- **Problem to solve**
Skip the images and copy each record exactly as written.

[Exercise input Boundary: Start]

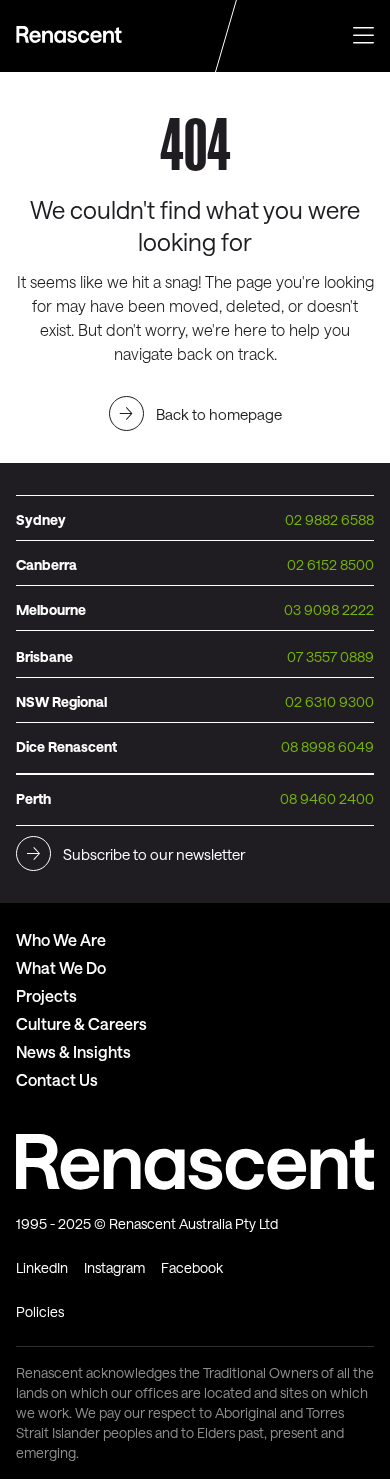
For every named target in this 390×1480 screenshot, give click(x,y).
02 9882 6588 (329, 519)
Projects (46, 995)
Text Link (71, 34)
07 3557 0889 (330, 656)
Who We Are (61, 939)
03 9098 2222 (329, 609)
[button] (363, 33)
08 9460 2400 (327, 798)
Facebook (192, 1267)
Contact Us (57, 1079)
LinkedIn (42, 1267)
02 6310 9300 (329, 701)
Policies (40, 1311)
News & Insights (73, 1051)
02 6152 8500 (330, 564)
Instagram (114, 1267)
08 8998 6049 (327, 746)
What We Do (61, 967)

[Exercise input Boundary: End]

- **Exercise result**
For every named target in this 390×1480 screenshot, give click(x,y).
02 9882 6588 (329, 519)
Projects (46, 995)
Text Link (71, 34)
07 3557 0889 (330, 656)
Who We Are (61, 939)
03 9098 2222 (329, 609)
[button] (363, 33)
08 9460 2400 (327, 798)
Facebook (192, 1267)
Contact Us (57, 1079)
LinkedIn (42, 1267)
02 6310 9300 (329, 701)
Policies (40, 1311)
News & Insights (73, 1051)
02 6152 8500 (330, 564)
Instagram (114, 1267)
08 8998 6049 (327, 746)
What We Do (61, 967)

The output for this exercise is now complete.